6.3.06
Gonçalo Cadilhe (Da casa vejo colinas verdes)
Da casa vejo colinas verdes que são talvez irlandesas.
Passam nuvens carregadas e escuras que só uma latitude escandinava podia provocar.
Depois, volta o bom tempo e a atmosfera enche-se de uma luminosidade cristalina que me recorda o golfo de Portofino na Primavera que lá vivi.
O sol levanta-se no mar, desce para trás de uma montanha.
As nêsperas já amadurecem em fins de Janeiro, as tardes em Fevereiro permitem uma “t-shirt” e pouco mais.
A temperatura do mar convida a um mergulho espartano, flutuo no Atlântico translúcido como um galeão à deriva numa enseada equatorial.
Estou no meu país mas sinto-me deslocado e acolhido por um hemisfério de coordenadas mediterrânicas.
Compro produtos típicos desta terra, vegetais, ervas, frutas e legumes, que no continente nem existem.
As beringelas, o manjericão, os tomates, o tomilho, possuem a intensidade de sabores e aromas que só o sol do sul de Itália costuma permitir.
Também as mulheres transportam o mesmo tipo de beleza luminosa e entrecruzada que só tinha encontrado, até hoje, nesse sul de Itália colonizado por piratas nórdicos.
Ando leve e atordoado como um melro.
Troco as refeições, esqueço-me de comer, esqueço-me do café, esqueço-me do sono.
O trabalho engole as horas, a escrita salta fora com naturalidade.
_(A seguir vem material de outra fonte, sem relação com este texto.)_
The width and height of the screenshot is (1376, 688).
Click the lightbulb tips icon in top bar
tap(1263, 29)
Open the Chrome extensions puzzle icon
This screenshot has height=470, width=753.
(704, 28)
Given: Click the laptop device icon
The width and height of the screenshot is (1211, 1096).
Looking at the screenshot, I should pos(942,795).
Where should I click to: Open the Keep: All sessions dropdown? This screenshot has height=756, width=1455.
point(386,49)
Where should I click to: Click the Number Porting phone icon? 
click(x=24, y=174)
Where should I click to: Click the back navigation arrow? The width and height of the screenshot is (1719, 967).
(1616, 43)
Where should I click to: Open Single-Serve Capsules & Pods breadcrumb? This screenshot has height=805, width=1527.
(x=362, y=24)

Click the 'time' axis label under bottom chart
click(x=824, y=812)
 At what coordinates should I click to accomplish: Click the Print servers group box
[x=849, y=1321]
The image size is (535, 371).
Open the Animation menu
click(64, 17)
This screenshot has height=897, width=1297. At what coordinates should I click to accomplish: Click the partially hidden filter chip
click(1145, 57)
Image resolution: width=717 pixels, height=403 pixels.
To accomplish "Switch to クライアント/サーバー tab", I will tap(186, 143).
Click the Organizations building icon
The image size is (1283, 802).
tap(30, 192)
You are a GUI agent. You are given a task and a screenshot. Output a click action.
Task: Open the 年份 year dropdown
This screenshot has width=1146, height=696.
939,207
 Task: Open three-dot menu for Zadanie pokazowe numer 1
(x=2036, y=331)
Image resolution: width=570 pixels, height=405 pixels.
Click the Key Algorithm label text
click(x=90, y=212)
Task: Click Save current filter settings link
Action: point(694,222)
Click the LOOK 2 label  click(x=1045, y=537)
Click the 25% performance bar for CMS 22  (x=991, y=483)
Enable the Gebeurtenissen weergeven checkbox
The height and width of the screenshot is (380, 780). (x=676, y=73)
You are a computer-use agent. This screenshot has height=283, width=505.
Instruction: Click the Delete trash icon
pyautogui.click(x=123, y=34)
Passo um pedaço de Inverno na Madeira e parece-me mais fácil ser feliz aqui.
Talvez o seja, para quem esteja só de passagem.
Talvez viver toda uma vida fechado entre mar aberto e montanha madrasta exija um preço a pagar.
A insularidade é uma travessa de cerejas, há que saber escolher as maduras.
GONÇALO CADILHE, O Inverno na Madeira
- Expresso/Única, 4-Março-2006
Nota:
A isto chama-se: escrever bem.
Tão bem que são aqui inegáveis a lembrança, o eco, a música, o ritmo, o bom gosto de... Raul Brandão (As Ilhas Encantadas? Os Pescadores?).
De quem se dizia, há pouco, não por acaso, que Vergílio Ferreira dizia que foi quem melhor escreveu português no séc. XX.
O que não é dizer pouco, a lembrar que nesse século escreveram Aquilino e Cardoso Pires, por exemplo, entre outros mais.